US-Venezuela relations and the need for a real solidarity movement

By Venezuelan Voices

Photo credit: Oswaldo Pacheco @ojpg72

As the new US government starts shifting away from some of Trump’s domestic and foreign policies, there is the enigma of what path it will follow regarding Venezuela. Trump’s policy was totally disastrous for the Venezuelan people. It was a policy of interference and economic aggression that aggravated the brutal crisis already suffered by the Venezuelan people as a consequence of decades of plundering policies by the Chávez and Maduro governments. Maduro launched a monstrous attack on the wages, union liberties and living conditions of the Venezuelan masses as early as 2013.

In addition to financial and oil sanctions established in 2017 and 2019, and the encouraging of a military coup since 2019, Trump also propped up the fiction of the Guaido interim government, facilitating its corrupt operations. Trump also stole substantial assets and funds from the Venezuelan State, using part of these -approximately US$ 600 million- for the xenophobic border wall with Mexico.

Of course for Trump, the suffering of the Venezuelan people was completely irrelevant to his policy decisions. Taking into account the long history of US official support for dictatorial client regimes in Latin America and the world, to this very day still valid in places like Egypt, Honduras and Haiti, the claims about worries for democracy in Venezuela are not to be taken seriously. Yet the fact is that, putting aside the complete lack of legitimacy for Trump’s stated goals in Venezuela, far from weakening the Chavista civil-military regime, his policy actually helped consolidate it and gave it the alibi of the “blockade” to blame on external factors the hunger and misery that millions of Venezuelans suffer under Maduro.

Trump not only inflated the corrupt and right-wing opposition sector. Also through Giuliani and other operators, corrupt negotiations with the Bolibourgeoisie that must be investigated took place, together with Trump’s real estate deals with members of the Chavista regime involved in money laundering of corrupt money.

Biden has not outlined a clear policy regarding Venezuela, but the record of the Democratic Party is terrible when it comes to interventionism in Latin America, from the invasion of the Dominican Republic in 1965 to the coup in Honduras in 2009 with Obama’s support.

Upon assuming the presidency, Biden has given continuity to the policy of maintaining a puppet “interim government” represented by Guaido. He did not announce any change regarding the oil and financial sanctions. So far, continuity is given to important elements of Trump’s policy, although there’s a symbolic gesture in the license issued on February 2 by the Office of Foreign Assets Control making minor changes to some of the sanctions related to Venezuelan port and airport activities. Maduro, who invested heavily in the US lobby industry during Trump’s government, will probably continue to pursue normalization, offering massive privatizations as an opportunity for US companies.

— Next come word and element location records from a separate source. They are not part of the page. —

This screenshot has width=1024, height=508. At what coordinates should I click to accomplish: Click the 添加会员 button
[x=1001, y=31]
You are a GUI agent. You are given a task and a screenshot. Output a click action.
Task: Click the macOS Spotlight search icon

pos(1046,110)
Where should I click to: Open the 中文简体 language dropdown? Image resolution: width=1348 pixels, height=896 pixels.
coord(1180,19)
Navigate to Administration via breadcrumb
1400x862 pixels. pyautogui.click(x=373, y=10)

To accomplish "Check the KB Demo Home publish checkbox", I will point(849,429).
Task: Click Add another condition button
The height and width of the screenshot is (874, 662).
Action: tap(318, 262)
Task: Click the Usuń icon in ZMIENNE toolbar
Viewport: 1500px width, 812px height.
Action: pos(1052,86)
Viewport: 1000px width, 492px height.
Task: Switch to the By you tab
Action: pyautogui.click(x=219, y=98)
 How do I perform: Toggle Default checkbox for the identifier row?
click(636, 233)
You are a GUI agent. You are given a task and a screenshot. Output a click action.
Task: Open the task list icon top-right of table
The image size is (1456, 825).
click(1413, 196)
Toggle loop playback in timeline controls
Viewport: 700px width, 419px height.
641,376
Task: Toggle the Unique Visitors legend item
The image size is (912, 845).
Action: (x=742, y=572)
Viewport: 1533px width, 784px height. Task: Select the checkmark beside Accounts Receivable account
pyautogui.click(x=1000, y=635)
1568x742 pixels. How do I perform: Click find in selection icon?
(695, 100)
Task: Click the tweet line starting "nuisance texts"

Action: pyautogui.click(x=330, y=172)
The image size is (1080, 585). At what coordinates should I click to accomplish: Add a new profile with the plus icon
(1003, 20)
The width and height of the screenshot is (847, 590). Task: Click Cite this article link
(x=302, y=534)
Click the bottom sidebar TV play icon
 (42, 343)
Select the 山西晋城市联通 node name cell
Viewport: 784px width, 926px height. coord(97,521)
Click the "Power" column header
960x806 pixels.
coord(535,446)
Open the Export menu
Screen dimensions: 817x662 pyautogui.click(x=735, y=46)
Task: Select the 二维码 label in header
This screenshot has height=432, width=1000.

As the struggles against racism and police brutality, for women’s rights and workers’ strikes contributed to Trump’s defeat, we, as Venezuelan left opposition activists, want to engage in discussions and raise awareness in the US left and social movements about the need to fight for a halt in US aggressions against the Venezuelan people, while developing at the same time true solidarity with those who struggle for the rights of workers, women, indigenous peoples and peasants in Venezuela.

The Venezuelan people have the right to free themselves from Maduro’s oppressive rule, exercising the right of self-determination. There is nothing to be gained from imperialist interference, as it has been demonstrated, but solidarity between peoples is crucial.

Through popular denunciation and mobilization, pressure can be exerted to reverse oil and financial sanctions, prevent the confiscation or sale of Venezuelan state assets such as Citgo, and for official recognition of the illegal diversion of Venezuelan money for Trump’s wall. Also, to demand the release of all Venezuelan immigrants trapped in ICE concentration camps, as part of the struggle for the release of all detained immigrants and the closure of that infamous institution.

US oil companies use semi-slave labor in Venezuela; for example Chevron, Schlumberger and Halliburton have paid wages of less than $0.50 a day to their Venezuelan workers. It is very important to advocate for the end of this collusion between big US oil companies and the Venezuelan regime to abuse Venezuelan quasi-free labor, taking advantage of the repressive climate in the country.

DSA and other organizations of the left and the labor movement have the responsibility to speak out and demand an end to the sanctions, while also demonstrating true solidarity with those struggling against extreme misery and Maduro’s state terrorism.

The social and economic disaster has made Venezuela’s the second largest forced migration in the world after Syria in the last decade, with more than 5 million people displaced abroad. Many more survive in dire conditions inside the country. The only options are not either supporting imperialist intervention or supporting Maduro’s cynical, corrupt and repressive government, as it is often presented by most of the anti-war and left movements now, under a “solidarity with Venezuela” rhetoric.

It’s urgent to build a genuine solidarity movement.